(REQUIRED WORK):
For each line below that holds "link", return the line as it stands.

(GIVEN DATA)

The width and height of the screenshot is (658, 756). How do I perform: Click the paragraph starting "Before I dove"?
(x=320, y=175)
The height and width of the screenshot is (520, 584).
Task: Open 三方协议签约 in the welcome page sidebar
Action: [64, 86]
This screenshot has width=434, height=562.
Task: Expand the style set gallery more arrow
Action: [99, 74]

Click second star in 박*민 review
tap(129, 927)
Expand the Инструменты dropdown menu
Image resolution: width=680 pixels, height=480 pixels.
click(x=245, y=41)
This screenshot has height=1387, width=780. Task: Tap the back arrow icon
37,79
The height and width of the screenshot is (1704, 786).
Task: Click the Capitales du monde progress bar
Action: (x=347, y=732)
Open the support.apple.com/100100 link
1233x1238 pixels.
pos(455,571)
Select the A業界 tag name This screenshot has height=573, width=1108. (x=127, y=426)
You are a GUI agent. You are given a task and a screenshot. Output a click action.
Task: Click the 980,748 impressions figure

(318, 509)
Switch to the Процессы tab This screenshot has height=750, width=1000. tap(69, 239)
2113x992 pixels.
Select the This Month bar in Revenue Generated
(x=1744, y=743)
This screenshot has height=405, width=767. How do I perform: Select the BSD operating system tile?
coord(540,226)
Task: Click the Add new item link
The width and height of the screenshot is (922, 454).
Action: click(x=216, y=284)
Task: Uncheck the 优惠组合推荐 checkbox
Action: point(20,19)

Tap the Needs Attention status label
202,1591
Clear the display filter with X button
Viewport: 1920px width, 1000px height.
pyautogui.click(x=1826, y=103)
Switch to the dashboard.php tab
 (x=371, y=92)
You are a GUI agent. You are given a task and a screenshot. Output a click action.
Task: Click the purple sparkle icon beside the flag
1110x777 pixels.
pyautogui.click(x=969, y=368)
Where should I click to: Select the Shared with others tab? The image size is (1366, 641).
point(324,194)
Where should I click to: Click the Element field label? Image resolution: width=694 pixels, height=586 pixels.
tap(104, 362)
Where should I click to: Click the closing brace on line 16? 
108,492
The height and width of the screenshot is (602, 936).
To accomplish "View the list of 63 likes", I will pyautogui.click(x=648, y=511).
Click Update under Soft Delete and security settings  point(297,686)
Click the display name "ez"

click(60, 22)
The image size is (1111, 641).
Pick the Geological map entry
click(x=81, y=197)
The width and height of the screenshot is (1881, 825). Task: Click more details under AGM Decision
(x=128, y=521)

(End GIVEN DATA)

(WRITTEN ANSWER):
Open the support.apple.com/100100 link
Task: Click the Add new item link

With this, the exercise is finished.